The literal translation of "Pieces of a Woman" in Italian is "Pezzi di una donna." The film's title is dramatically effective, foreshadowing the protagonist's breakdown. Unity crumbles because the individual parts that make it up can no longer find the other pieces to fit. The use of the harsh and stiff word "pieces" brings to mind the expression "falling apart," although the term implies here the sense of a physical and mental breakdown that time and fatigue have taken away.
Martha Weiss' detachment from her sense of reality occurs through the 23-minute-long sequence plan, in which we witness her giving birth at home, with its rapid descent into tragedy. The dramatic intensity of those never-ending moments rivets the viewer's attention. It is impossible to define a consistent thread describing the potential emotional reactions of viewers to that scene and all that follows. From that moment on, the protagonist realizes that she is alone, and in front of the screen she is but a single piece in the immense puzzle of human incommunicability.

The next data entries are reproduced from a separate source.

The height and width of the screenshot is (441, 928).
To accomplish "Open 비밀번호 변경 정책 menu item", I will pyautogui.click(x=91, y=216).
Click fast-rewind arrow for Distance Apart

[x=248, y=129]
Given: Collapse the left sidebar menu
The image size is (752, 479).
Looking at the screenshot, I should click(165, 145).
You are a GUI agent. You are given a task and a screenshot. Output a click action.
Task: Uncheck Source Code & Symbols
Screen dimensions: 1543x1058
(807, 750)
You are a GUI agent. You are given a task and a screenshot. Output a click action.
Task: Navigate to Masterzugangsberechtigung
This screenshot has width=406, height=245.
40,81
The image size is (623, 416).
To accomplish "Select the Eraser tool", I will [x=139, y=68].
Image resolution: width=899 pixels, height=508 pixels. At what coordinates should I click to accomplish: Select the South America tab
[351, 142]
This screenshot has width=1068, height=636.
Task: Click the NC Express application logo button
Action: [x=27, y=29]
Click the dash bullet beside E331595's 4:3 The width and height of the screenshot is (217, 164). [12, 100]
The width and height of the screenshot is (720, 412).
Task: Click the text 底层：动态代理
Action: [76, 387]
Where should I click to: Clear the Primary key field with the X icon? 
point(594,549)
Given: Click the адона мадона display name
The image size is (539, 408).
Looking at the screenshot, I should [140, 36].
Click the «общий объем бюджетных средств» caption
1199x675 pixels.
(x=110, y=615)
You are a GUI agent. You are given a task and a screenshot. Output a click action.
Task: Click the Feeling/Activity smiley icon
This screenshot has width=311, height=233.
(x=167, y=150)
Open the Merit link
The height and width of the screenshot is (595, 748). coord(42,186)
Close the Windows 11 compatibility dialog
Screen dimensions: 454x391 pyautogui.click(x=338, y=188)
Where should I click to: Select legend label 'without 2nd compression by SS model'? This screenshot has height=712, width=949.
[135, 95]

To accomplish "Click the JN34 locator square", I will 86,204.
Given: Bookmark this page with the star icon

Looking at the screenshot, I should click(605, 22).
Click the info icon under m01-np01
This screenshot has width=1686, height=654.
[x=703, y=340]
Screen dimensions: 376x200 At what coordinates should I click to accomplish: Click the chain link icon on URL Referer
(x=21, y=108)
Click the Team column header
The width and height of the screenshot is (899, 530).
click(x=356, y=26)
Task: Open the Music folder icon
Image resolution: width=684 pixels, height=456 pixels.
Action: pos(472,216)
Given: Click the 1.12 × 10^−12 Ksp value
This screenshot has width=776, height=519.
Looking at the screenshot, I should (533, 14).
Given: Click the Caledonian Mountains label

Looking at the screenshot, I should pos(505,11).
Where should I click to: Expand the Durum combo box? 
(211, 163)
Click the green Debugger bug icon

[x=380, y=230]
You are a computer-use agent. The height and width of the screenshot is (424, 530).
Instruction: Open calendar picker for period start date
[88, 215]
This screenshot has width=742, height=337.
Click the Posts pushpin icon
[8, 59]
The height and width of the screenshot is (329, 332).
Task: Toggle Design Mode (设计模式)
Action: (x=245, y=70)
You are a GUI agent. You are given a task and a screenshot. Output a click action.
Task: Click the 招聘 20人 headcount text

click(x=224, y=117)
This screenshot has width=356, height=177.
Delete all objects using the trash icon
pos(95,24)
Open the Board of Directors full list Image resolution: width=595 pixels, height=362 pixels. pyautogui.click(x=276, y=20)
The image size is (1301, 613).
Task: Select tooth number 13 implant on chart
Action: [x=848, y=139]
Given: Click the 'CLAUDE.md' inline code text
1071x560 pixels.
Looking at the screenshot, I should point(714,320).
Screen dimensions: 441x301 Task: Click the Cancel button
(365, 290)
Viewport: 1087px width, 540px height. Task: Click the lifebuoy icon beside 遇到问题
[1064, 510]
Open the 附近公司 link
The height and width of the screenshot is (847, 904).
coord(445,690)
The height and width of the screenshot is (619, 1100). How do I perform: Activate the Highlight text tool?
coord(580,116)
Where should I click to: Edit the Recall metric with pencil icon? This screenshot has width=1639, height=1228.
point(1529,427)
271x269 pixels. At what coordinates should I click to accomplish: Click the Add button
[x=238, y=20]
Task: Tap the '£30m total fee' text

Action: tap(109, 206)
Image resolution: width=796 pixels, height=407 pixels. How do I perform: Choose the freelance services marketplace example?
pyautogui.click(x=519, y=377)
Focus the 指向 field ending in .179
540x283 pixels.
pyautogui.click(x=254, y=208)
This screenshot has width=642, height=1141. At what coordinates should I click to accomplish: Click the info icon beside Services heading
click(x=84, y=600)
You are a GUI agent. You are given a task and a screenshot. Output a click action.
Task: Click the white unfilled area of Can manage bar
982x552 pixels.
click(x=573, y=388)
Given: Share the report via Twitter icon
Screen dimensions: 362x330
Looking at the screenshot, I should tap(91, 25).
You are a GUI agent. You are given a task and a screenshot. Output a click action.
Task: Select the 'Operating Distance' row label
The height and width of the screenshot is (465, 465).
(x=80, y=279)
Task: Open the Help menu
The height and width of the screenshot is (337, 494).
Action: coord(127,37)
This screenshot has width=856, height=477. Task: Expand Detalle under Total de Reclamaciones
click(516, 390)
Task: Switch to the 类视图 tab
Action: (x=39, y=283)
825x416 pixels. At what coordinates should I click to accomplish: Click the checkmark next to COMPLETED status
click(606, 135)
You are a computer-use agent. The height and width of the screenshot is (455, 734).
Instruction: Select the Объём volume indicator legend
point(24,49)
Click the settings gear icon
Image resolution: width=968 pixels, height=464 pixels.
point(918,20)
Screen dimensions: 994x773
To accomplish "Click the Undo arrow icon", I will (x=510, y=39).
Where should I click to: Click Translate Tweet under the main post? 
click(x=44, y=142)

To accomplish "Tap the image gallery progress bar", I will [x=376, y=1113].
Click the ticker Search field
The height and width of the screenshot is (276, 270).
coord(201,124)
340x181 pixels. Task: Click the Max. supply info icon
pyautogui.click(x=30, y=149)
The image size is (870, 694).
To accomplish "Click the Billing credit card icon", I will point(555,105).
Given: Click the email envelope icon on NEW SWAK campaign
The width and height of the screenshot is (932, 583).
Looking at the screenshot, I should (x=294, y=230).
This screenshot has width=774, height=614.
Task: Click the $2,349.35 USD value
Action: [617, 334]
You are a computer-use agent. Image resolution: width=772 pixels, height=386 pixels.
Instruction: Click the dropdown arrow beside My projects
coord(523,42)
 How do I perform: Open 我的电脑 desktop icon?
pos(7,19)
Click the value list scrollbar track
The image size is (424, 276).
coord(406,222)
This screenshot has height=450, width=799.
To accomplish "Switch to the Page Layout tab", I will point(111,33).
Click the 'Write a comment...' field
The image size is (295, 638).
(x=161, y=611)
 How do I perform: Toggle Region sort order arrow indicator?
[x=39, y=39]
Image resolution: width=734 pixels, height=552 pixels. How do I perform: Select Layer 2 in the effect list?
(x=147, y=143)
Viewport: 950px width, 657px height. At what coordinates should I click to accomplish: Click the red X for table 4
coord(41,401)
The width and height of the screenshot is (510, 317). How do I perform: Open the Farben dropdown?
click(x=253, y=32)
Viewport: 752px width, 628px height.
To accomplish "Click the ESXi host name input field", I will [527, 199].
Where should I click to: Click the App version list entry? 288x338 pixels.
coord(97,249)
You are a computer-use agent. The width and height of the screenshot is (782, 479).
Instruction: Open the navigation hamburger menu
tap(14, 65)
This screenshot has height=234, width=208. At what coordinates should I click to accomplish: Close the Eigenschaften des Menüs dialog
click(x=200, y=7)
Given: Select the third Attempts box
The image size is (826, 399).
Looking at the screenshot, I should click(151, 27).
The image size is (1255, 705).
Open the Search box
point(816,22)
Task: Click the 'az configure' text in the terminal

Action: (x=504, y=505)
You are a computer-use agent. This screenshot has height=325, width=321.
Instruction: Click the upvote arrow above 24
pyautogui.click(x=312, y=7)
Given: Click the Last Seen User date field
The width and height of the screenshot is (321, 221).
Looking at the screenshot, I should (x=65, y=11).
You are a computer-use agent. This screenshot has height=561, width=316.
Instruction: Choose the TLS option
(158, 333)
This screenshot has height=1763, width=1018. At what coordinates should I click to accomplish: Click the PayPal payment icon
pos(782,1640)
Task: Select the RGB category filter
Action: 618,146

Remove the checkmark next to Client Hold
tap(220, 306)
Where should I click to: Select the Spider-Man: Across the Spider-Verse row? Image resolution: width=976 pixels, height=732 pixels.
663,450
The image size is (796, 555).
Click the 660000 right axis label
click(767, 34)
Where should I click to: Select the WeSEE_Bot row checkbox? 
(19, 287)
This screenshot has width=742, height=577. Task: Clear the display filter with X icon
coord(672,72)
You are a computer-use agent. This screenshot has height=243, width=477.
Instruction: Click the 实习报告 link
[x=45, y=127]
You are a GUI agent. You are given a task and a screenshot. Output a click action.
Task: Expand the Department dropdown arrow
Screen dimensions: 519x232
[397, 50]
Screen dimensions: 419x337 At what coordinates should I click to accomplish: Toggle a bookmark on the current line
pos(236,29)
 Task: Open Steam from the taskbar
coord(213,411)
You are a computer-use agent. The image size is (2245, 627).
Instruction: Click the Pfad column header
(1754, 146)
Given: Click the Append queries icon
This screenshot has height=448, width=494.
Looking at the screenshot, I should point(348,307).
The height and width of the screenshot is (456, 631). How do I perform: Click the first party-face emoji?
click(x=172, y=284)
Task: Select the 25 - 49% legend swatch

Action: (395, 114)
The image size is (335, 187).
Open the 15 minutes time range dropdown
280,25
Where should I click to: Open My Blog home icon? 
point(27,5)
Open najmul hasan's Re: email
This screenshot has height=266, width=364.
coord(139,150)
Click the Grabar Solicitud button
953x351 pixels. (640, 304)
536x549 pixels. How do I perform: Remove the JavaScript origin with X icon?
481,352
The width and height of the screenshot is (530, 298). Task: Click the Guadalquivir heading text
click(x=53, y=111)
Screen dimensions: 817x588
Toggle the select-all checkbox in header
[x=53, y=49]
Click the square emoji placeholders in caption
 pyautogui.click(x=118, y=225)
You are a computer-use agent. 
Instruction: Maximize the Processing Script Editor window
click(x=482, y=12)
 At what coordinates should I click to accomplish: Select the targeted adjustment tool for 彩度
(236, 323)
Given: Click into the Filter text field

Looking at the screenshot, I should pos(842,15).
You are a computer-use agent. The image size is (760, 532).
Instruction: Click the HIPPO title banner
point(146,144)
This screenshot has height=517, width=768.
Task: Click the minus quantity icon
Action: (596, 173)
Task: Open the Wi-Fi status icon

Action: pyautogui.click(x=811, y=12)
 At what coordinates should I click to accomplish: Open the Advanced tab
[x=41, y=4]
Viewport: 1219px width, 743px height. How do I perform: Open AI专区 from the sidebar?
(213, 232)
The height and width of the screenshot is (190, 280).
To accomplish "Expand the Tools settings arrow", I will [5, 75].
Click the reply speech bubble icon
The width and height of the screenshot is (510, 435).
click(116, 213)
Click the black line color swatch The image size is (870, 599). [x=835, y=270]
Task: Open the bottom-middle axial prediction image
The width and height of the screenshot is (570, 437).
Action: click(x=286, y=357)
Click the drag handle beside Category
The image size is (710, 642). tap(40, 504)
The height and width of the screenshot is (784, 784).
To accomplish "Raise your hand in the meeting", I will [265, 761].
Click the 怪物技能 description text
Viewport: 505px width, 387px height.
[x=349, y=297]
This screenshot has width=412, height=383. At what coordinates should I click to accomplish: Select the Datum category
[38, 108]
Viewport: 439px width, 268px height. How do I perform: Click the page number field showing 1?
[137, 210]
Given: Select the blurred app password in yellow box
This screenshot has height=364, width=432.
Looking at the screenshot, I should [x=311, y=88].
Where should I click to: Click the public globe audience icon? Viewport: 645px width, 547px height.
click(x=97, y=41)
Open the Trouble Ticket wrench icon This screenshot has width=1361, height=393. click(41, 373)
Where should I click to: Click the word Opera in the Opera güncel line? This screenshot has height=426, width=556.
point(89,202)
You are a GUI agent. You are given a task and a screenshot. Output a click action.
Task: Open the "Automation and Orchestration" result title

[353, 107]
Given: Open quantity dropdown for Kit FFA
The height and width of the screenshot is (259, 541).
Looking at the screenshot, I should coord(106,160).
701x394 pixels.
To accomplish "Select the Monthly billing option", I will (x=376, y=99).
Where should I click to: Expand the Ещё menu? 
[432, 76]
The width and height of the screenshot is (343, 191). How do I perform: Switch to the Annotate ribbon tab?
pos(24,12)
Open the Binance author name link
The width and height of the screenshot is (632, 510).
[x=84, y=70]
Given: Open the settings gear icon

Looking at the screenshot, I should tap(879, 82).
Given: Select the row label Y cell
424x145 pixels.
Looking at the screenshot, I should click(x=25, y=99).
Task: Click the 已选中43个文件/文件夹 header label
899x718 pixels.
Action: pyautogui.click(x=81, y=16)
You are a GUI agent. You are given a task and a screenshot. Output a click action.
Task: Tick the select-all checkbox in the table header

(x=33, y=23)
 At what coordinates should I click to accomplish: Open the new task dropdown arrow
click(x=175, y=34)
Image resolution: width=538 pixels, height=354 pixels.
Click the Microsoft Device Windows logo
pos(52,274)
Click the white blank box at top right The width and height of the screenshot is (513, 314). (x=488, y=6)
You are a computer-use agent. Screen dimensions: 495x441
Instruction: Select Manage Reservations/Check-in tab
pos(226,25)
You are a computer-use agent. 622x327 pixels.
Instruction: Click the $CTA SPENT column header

The woman will lose the connection that allowed her to manage her complicated personal relationships with her reference figures: her partner and her mother. The former will not be able to perceive the tragedy in consonance with Martha, dabbling in alcohol and drugs and losing himself in an illusory romantic liaison, perhaps paying for an unreal and, therefore, irrefutable hypothesis: “I wish we'd met earlier," he will say to Martha's available cousin and lawyer. Shia LaBeouf's performance is almost subdued (therefore perfect).
More complex and difficult is the confrontation with her mother Elizabeth, both pathetic and paternalist, impeccably interpreted by Ellen Burstyn. The actress credibly plays the ungrateful role of a mother, at first unable to prevent her daughter from feeling inadequate towards her and then replacing her in erasing the figure of Sean, not considering him capable of offering Martha a life worthy of the name.
Martha is left with nothing but to hole up in an alienating but comforting refuge: a ghost wandering Boston's gray and frozen streets wrapped in sensory absence with the surrounding mood.
In this painful story the man seems not to exist, but the woman seems almost to have no past. It is as if there is no humanity, unable to give a meaning to existence, nothing more than a giant marionette whose multiple threads are pulled by a scornful and indifferent hand. But the protagonist, unsatisfied with the search for a scapegoat for her human tragedy, manages to get out of that shadow and will acquit the midwife who assisted her of the charges of manslaughter and personal negligence. Above all, she will show her mother - with whom she reconnects the threads of a broken relationship - that she wants to return to life and that she knows how to trace her own life path.
In the end, however, hope is found in nature. The apple seeds planted by Martha will give rise to the trees on which her daughter Lucy will climb, living her happy life. But there is no consolation in such a conclusion, nor an explicit commitment to the need for a green transformation of the world, which so many are talking about today, perhaps without having the visionary capacity to achieve it. If anything, it seems to confirm the implicit helplessness of the human being (no presence of a father) and, perhaps, the impossibility of hoping for the action of a providential external hand.
One would say that the story transcends the importance of any historical and temporal connection and, as such, seems to have a universal, absolute value. However, the use of a specific technological data backdates the action by several years, and this transposition to the times when photographic film was still used was perhaps necessary to make the authors' immersion in their own autobiographical events more meaningful.
The film - a co-production between Canada, the U.S. and Hungary - can be viewed on Netflix and is not recommended for children under 14. Presented in competition at the 77th Venice Film Festival, which awarded Vanessa Kirby the Volpi Prize for best actress, “Pieces of a Woman”, directed by Kornél Mundruczó and screenplayed by Kata Weber, is widely considered the possible recipient of the Oscar for best foreign film.